[Stored items]
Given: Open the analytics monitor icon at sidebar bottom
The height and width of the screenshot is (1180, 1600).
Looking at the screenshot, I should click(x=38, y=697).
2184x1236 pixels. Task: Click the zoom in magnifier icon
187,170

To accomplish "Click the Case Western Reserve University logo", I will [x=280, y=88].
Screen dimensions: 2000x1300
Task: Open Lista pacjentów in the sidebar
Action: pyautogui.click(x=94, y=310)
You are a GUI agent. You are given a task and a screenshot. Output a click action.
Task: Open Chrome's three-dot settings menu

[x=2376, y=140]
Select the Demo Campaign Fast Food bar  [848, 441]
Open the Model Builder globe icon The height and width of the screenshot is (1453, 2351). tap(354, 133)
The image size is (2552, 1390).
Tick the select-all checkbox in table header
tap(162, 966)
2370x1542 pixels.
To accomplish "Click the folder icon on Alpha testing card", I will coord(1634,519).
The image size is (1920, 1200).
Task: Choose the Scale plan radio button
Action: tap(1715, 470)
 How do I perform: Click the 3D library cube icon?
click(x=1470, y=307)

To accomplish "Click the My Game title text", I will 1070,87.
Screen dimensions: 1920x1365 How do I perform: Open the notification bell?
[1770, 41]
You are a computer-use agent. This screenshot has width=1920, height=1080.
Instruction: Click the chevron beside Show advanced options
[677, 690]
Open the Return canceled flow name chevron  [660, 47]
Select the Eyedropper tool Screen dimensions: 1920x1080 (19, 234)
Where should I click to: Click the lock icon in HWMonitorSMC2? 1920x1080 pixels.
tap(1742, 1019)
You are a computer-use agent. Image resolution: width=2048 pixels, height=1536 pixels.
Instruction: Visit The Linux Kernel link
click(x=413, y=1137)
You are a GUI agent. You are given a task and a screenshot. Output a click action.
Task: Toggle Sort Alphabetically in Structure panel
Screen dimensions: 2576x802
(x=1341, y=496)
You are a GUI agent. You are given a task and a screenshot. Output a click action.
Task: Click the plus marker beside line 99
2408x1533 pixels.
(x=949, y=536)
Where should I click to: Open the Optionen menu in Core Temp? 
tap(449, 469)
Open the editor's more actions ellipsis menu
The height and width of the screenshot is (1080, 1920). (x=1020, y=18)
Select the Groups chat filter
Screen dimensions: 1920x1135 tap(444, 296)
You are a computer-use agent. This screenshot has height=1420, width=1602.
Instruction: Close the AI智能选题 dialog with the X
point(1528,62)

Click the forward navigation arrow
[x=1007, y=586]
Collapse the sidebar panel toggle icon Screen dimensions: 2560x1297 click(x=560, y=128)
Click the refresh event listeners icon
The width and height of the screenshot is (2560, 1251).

Exercise instructions:
Could you give the number of lines in the data above that contain the string "computer", with no other words?

Answer box:
3